Wednesday, August 20, 2014

GROUP , CUBE and ROLLUP in Apache Pig

GROUP , CUBE and ROLLUP in Apache Pig

I recently found two incredible functions in Apache Pig called CUBE and ROLLUPthat every data scientist should know. These functions can be used to compute multi-level aggregations of a data set. I found the documentation for these functions to be confusing, so I will work through a simple example to explain how they work.

Aggregating in Pig Using the GROUP Operator

Before we get into CUBE and ROLLUP, I will describe how to do simple aggregations using the GROUP BY operator in pig. If this is familiar to you, feel free to skip ahead to the next section.
Imagine a simple data set of people where for each person we know their name, the country they live in, their gender, the sport they play, and their height.
$ cat people.csv
Steve,US,M,football,6.5
Alex,US,M,football,5.5
Ted,UK,M,football,6.0
Mary,UK,F,baseball,5.5
Ellen,UK,F,football,5.0
A common task in analytics is to compute the average value (or some other aggregate quantity like median or maximum) for people in different groups. For example, we might be interested in computing the average height of people in a given country.
We can do this using Pig fairly easily. First, we load in the data:
people = LOAD 'people.csv' USING PigStorage(',') 
    AS (name:chararray, country:chararray, 
    gender:chararray, sport:chararray, height:float);
You can follow along by running pig in local mode with with the command:
pig -x local
First, we should DUMP the people table to make sure we loaded it correctly:
(Steve,US,M,football,6.5)
(Alex,US,M,football,5.5)
(Ted,UK,M,football,6.0)
(Mary,UK,F,baseball,5.5)
(Ellen,UK,F,football,5.0)

################

_Task requirements:_
Answer these questions using the Apache Pig text:
1. What height is listed for Steve in people.csv?
2. What command does the text give for running pig in local mode?
3. What type does the LOAD statement assign to the height field?

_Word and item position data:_
################

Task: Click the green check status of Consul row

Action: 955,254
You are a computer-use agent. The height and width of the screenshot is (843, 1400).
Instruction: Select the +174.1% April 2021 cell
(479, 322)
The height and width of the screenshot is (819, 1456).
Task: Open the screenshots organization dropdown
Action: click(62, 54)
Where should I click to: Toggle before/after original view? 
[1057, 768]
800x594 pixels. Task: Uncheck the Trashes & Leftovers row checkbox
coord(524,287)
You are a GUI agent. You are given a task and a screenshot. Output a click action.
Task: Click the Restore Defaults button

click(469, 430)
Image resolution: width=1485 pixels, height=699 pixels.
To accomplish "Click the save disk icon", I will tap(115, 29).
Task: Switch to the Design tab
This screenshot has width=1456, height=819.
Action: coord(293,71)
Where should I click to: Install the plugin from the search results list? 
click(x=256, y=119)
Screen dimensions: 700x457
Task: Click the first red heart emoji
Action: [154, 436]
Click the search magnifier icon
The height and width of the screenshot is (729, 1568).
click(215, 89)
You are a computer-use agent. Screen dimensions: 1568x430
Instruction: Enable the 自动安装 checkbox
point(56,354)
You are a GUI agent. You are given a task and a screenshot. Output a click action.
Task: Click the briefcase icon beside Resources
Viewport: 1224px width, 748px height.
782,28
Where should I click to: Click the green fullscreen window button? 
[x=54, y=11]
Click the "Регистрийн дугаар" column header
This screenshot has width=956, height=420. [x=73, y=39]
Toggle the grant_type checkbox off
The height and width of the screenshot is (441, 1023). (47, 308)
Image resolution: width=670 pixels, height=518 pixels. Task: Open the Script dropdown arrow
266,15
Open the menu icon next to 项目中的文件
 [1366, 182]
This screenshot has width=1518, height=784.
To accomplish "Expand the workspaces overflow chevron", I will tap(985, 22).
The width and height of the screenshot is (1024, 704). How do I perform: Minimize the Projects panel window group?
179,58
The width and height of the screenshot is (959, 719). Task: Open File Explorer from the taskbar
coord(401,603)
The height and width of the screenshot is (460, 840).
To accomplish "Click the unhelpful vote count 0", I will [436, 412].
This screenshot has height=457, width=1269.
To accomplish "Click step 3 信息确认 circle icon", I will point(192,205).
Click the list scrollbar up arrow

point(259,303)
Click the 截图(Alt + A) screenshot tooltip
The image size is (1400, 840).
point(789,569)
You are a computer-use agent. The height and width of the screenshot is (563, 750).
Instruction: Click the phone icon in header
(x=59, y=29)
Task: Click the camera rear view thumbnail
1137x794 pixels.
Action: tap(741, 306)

################

_Written response:_
1. 6.5
2. pig -x local
3. float